[DATA SUPPLIED Boundary: Start]

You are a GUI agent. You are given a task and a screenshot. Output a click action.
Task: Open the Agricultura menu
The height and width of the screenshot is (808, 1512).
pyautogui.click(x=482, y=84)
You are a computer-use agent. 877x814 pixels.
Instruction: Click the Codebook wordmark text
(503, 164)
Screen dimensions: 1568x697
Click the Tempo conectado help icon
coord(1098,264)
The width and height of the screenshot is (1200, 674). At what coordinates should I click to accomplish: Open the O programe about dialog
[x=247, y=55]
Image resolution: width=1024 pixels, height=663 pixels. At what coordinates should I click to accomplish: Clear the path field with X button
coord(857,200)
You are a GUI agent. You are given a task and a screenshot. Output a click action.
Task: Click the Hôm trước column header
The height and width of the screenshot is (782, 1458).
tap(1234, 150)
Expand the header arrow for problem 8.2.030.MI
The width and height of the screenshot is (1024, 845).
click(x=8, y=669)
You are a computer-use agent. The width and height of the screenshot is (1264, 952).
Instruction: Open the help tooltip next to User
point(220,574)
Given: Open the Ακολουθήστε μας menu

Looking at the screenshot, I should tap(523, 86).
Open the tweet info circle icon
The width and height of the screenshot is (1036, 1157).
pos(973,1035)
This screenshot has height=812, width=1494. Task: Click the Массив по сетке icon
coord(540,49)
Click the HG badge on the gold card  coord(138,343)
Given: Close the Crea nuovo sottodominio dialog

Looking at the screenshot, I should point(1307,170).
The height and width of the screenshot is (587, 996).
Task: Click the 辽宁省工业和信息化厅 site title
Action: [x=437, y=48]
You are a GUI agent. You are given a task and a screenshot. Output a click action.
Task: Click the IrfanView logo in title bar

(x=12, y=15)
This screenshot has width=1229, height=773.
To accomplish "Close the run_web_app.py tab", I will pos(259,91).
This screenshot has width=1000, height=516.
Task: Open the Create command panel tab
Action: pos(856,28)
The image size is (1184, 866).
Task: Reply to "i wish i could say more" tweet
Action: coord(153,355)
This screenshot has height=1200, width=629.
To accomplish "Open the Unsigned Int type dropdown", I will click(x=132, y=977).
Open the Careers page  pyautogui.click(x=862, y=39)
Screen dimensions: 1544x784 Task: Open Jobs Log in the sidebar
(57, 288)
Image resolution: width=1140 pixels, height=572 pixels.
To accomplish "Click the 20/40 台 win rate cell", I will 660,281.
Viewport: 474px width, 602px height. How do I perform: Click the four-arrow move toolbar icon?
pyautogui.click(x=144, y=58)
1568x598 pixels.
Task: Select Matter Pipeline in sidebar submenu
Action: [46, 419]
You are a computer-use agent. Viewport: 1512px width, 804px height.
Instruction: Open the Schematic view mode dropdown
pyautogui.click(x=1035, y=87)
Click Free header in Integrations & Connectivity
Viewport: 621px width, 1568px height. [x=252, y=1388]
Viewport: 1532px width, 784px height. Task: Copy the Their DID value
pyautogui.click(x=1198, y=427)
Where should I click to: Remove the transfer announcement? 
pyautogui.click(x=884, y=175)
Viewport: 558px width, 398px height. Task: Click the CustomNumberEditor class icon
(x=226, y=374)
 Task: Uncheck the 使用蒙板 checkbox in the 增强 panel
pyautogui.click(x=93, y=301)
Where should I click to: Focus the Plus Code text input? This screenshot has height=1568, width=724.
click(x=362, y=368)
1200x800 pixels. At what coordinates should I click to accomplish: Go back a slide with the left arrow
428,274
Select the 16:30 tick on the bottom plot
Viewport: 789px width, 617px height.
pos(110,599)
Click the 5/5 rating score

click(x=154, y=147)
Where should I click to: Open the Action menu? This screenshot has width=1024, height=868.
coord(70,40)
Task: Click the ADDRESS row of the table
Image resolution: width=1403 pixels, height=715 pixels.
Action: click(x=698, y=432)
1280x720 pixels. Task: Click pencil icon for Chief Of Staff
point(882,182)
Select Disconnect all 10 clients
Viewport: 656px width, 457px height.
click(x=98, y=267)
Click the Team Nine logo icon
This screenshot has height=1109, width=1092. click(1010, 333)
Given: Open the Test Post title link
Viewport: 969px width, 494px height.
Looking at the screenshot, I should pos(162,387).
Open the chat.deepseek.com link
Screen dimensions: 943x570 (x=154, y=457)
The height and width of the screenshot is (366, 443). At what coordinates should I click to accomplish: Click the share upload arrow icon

[DATA SUPPLIED Boundary: End]

**WHAT TO DO:**
Pick out every line above that contains the word "computer" and copy it.

**TASK OUTPUT:**
You are a computer-use agent. 877x814 pixels.
You are a computer-use agent. The width and height of the screenshot is (1264, 952).
You are a computer-use agent. Viewport: 1512px width, 804px height.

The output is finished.